[Problem] Please return every record below exactly as it stands.
*** Given entries Section Begins ***
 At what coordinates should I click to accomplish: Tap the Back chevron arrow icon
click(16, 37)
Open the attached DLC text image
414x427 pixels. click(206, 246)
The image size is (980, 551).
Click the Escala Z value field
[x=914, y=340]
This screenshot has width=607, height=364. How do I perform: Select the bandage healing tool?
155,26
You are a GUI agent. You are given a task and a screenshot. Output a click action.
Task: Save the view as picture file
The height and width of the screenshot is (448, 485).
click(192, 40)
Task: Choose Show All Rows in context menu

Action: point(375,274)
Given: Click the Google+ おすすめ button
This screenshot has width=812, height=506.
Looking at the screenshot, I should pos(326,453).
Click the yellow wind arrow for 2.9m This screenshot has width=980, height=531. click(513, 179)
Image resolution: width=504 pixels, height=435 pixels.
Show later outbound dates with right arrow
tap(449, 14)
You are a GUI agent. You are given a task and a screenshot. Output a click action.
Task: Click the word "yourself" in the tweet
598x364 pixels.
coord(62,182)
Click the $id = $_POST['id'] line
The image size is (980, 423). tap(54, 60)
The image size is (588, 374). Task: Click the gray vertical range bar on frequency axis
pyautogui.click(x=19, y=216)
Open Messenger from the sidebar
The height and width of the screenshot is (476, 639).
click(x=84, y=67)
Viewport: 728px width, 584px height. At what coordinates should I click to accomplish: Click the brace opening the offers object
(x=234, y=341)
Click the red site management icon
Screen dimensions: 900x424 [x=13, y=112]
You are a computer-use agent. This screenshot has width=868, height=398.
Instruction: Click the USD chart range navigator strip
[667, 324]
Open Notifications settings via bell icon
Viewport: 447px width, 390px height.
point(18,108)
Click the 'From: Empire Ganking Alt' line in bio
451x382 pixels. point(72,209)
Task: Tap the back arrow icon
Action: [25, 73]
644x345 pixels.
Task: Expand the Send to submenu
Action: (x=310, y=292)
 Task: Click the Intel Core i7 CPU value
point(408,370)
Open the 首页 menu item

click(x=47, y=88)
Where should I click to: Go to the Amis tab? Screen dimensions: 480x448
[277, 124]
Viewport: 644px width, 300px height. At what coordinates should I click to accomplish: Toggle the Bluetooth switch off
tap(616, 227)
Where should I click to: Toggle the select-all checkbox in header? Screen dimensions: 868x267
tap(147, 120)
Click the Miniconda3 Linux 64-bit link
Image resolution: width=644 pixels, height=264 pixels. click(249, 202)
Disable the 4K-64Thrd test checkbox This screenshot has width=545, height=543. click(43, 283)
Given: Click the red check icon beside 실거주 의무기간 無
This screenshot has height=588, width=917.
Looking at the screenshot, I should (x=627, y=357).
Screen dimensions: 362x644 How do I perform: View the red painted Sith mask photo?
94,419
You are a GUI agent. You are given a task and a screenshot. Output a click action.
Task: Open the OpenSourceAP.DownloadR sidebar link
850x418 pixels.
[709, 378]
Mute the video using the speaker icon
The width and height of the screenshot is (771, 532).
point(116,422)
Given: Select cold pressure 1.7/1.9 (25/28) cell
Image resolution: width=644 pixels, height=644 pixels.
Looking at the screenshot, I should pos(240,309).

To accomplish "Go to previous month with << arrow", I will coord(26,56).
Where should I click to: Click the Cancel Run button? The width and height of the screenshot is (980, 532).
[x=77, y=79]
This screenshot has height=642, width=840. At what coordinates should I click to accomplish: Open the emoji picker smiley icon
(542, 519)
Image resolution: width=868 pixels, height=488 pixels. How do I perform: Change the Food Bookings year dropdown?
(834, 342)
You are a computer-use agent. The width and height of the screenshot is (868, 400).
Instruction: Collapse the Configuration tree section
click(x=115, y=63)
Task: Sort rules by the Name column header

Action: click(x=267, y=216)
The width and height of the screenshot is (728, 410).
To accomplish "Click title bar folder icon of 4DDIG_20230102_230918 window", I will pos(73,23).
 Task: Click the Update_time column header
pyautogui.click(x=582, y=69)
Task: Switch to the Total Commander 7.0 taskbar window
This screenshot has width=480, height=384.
*** Given entries Section Ends ***
[Problem solution]
 At what coordinates should I click to accomplish: Tap the Back chevron arrow icon
click(16, 37)
Open the attached DLC text image
414x427 pixels. click(206, 246)
The image size is (980, 551).
Click the Escala Z value field
[x=914, y=340]
This screenshot has width=607, height=364. How do I perform: Select the bandage healing tool?
155,26
You are a GUI agent. You are given a task and a screenshot. Output a click action.
Task: Save the view as picture file
The height and width of the screenshot is (448, 485).
click(192, 40)
Task: Choose Show All Rows in context menu

Action: point(375,274)
Given: Click the Google+ おすすめ button
This screenshot has width=812, height=506.
Looking at the screenshot, I should pos(326,453).
Click the yellow wind arrow for 2.9m This screenshot has width=980, height=531. click(513, 179)
Image resolution: width=504 pixels, height=435 pixels.
Show later outbound dates with right arrow
tap(449, 14)
You are a GUI agent. You are given a task and a screenshot. Output a click action.
Task: Click the word "yourself" in the tweet
598x364 pixels.
coord(62,182)
Click the $id = $_POST['id'] line
The image size is (980, 423). tap(54, 60)
The image size is (588, 374). Task: Click the gray vertical range bar on frequency axis
pyautogui.click(x=19, y=216)
Open Messenger from the sidebar
The height and width of the screenshot is (476, 639).
click(x=84, y=67)
Viewport: 728px width, 584px height. At what coordinates should I click to accomplish: Click the brace opening the offers object
(x=234, y=341)
Click the red site management icon
Screen dimensions: 900x424 [x=13, y=112]
You are a computer-use agent. This screenshot has width=868, height=398.
Instruction: Click the USD chart range navigator strip
[667, 324]
Open Notifications settings via bell icon
Viewport: 447px width, 390px height.
point(18,108)
Click the 'From: Empire Ganking Alt' line in bio
451x382 pixels. point(72,209)
Task: Tap the back arrow icon
Action: [25, 73]
644x345 pixels.
Task: Expand the Send to submenu
Action: (x=310, y=292)
 Task: Click the Intel Core i7 CPU value
point(408,370)
Open the 首页 menu item

click(x=47, y=88)
Where should I click to: Go to the Amis tab? Screen dimensions: 480x448
[277, 124]
Viewport: 644px width, 300px height. At what coordinates should I click to accomplish: Toggle the Bluetooth switch off
tap(616, 227)
Where should I click to: Toggle the select-all checkbox in header? Screen dimensions: 868x267
tap(147, 120)
Click the Miniconda3 Linux 64-bit link
Image resolution: width=644 pixels, height=264 pixels. click(249, 202)
Disable the 4K-64Thrd test checkbox This screenshot has width=545, height=543. click(43, 283)
Given: Click the red check icon beside 실거주 의무기간 無
This screenshot has height=588, width=917.
Looking at the screenshot, I should (x=627, y=357).
Screen dimensions: 362x644 How do I perform: View the red painted Sith mask photo?
94,419
You are a GUI agent. You are given a task and a screenshot. Output a click action.
Task: Open the OpenSourceAP.DownloadR sidebar link
850x418 pixels.
[709, 378]
Mute the video using the speaker icon
The width and height of the screenshot is (771, 532).
point(116,422)
Given: Select cold pressure 1.7/1.9 (25/28) cell
Image resolution: width=644 pixels, height=644 pixels.
Looking at the screenshot, I should pos(240,309).

To accomplish "Go to previous month with << arrow", I will coord(26,56).
Where should I click to: Click the Cancel Run button? The width and height of the screenshot is (980, 532).
[x=77, y=79]
This screenshot has height=642, width=840. At what coordinates should I click to accomplish: Open the emoji picker smiley icon
(542, 519)
Image resolution: width=868 pixels, height=488 pixels. How do I perform: Change the Food Bookings year dropdown?
(834, 342)
You are a computer-use agent. The width and height of the screenshot is (868, 400).
Instruction: Collapse the Configuration tree section
click(x=115, y=63)
Task: Sort rules by the Name column header

Action: click(x=267, y=216)
The width and height of the screenshot is (728, 410).
To accomplish "Click title bar folder icon of 4DDIG_20230102_230918 window", I will pos(73,23).
 Task: Click the Update_time column header
pyautogui.click(x=582, y=69)
Task: Switch to the Total Commander 7.0 taskbar window
This screenshot has width=480, height=384.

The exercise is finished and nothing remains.